383806 Composite Conjugated Polymer/Fullerene Dispersions for Organic Photovoltaic Applications

Sunday, November 16, 2014
Galleria Exhibit Hall (Hilton Atlanta)
Jeffrey J. Richards and Lilo Pozzo, Chemical Engineering, University of Washington, Seattle, WA

Controlling the structural morphology of conjugated polymer/fullerene composites is an important aspect in improving the performance of polymer solar cells. The efficiency of exciton dissociation and carrier transport to the working electrodes are both a function of the size and distribution of polymer and fullerene domains within the active layer. In the current solution processing paradigm, these characteristics are intrinsically linked to the detailed process history of the film. This fact compromises the promise of polymer solar cells as an inexpensive renewable energy technology because performance gains made in the laboratory may not translate well to scaled-up manufacturing processes. Aqueous dispersions of conjugated polymer/fullerene nanoparticles have the potential to address this challenge.
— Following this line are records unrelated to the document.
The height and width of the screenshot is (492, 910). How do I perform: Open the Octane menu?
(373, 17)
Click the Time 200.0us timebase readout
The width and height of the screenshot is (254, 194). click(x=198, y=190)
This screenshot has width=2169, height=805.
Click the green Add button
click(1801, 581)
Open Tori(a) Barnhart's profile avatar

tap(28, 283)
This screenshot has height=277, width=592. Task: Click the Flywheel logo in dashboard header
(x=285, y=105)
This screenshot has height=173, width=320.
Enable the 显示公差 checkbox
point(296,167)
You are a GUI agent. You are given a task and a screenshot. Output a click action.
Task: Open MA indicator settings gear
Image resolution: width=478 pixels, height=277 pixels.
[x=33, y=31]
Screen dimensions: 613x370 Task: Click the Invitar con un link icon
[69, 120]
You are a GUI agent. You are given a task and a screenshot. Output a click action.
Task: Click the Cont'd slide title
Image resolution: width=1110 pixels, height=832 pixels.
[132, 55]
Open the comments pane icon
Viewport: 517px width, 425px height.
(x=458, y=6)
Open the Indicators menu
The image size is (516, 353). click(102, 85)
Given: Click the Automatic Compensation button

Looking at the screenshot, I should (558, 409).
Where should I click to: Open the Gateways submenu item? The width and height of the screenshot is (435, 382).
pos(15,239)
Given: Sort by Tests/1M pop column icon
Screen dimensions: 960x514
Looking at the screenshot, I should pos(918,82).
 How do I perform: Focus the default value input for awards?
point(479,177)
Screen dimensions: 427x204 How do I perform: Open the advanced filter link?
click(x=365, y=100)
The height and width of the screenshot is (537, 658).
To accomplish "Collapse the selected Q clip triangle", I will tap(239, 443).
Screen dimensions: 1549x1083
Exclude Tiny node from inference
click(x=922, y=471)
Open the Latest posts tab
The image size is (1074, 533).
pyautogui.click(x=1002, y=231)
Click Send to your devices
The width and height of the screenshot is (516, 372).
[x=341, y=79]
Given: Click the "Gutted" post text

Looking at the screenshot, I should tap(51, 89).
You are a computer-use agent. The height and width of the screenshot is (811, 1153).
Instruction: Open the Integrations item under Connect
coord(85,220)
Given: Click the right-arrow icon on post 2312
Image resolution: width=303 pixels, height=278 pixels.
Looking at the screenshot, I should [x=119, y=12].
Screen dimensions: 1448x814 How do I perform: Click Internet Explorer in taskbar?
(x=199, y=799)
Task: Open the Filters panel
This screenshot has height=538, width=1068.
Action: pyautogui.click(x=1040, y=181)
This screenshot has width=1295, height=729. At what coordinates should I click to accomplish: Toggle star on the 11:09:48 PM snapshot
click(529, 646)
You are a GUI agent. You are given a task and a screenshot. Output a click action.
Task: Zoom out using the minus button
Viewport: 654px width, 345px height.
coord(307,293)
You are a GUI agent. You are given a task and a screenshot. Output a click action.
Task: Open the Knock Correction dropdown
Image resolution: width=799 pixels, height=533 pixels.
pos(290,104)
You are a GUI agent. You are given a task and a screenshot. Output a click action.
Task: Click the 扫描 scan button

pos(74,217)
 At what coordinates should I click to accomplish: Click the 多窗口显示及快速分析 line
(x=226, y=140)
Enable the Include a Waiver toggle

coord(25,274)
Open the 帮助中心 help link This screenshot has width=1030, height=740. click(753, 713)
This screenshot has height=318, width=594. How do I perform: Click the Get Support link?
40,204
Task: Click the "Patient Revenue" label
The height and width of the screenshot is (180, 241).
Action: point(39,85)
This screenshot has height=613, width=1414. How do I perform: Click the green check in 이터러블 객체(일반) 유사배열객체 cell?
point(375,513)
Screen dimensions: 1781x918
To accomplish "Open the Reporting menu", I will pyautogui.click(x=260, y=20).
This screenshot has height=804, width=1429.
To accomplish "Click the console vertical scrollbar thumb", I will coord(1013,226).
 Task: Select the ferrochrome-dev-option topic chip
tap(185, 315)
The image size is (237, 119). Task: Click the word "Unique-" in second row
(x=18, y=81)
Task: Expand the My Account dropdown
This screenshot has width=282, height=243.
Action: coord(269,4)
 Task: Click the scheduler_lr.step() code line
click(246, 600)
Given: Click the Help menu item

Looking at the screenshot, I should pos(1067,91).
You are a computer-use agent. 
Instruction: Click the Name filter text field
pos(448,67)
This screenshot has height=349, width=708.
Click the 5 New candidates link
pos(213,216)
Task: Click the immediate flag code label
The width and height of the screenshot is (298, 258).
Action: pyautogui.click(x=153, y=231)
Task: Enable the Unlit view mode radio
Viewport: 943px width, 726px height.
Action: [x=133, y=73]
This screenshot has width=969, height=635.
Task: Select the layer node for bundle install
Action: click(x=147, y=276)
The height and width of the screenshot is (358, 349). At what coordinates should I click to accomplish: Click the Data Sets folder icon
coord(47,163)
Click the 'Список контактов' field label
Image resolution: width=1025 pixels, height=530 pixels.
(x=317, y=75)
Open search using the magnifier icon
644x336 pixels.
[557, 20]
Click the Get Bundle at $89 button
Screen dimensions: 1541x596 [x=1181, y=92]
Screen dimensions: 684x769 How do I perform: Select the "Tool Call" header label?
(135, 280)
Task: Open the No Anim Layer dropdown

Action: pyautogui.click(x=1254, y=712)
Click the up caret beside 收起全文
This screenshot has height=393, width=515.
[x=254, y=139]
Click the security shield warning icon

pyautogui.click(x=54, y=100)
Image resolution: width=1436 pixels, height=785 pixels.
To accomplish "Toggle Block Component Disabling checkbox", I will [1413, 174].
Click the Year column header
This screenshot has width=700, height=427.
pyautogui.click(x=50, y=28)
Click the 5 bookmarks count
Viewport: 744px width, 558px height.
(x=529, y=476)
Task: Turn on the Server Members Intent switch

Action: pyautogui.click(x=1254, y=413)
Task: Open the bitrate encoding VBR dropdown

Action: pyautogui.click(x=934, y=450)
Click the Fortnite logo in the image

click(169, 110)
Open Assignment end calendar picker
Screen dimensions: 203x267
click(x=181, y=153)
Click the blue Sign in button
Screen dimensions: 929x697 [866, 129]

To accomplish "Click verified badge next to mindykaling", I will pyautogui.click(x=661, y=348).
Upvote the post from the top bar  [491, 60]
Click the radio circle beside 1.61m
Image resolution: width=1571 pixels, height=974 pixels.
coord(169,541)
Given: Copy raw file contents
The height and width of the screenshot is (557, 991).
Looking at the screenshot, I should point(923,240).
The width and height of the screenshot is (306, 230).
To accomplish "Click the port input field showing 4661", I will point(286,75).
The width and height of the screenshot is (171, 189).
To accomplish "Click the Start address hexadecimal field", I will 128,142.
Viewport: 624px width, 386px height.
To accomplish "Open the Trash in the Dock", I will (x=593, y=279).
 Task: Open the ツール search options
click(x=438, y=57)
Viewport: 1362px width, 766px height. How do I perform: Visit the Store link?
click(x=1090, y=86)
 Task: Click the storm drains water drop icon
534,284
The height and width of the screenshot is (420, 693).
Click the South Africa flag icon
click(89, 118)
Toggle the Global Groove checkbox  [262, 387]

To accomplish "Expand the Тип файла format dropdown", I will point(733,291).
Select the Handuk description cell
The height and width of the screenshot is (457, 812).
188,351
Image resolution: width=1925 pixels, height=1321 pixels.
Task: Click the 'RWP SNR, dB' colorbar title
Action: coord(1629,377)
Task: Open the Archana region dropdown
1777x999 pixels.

Similar to their thin-film counterparts, the performance of photovoltaic devices derived from conjugated polymer/fullerene composite nanoparticles (CNPs) is a function of the structural morphology within each nanoparticle. However, whereas the structural morphology of an active layer produced using solution phase deposition is a function of the detailed history of the coating process, the structure of CNPs is fixed during their formulation. Because of this fact, the structure can be identified in the dispersed phase and tied, using single particle characterization, to its photovoltaic performance before it is deposited into a device. Therefore, the optimization of devices derived from CNPs can be broken into two discrete problems: improving the intrinsic properties of a nanoparticle as a function of how it is produced and optimizing the extrinsic properties of devices through the deposition of optimized CNPs. Our work has addressed both of these challenges. First, using P3HT/PCBM nanoparticles, we show that internal phase segregation is a complex function of the way the particles are produced and their composition. We also show that the resulting structure can be identified and optimized for photovoltaic performance. Second, we outline the principles that affect the deposition of these CNPs onto device relevant electrodes, and provide insight into the production of high-quality active layers from CNP dispersions. The combination of these two separate approaches opens up the potential for novel roll-to-roll processes to produce high performance photovoltaic modules of arbitrary complexity with flexible form factors.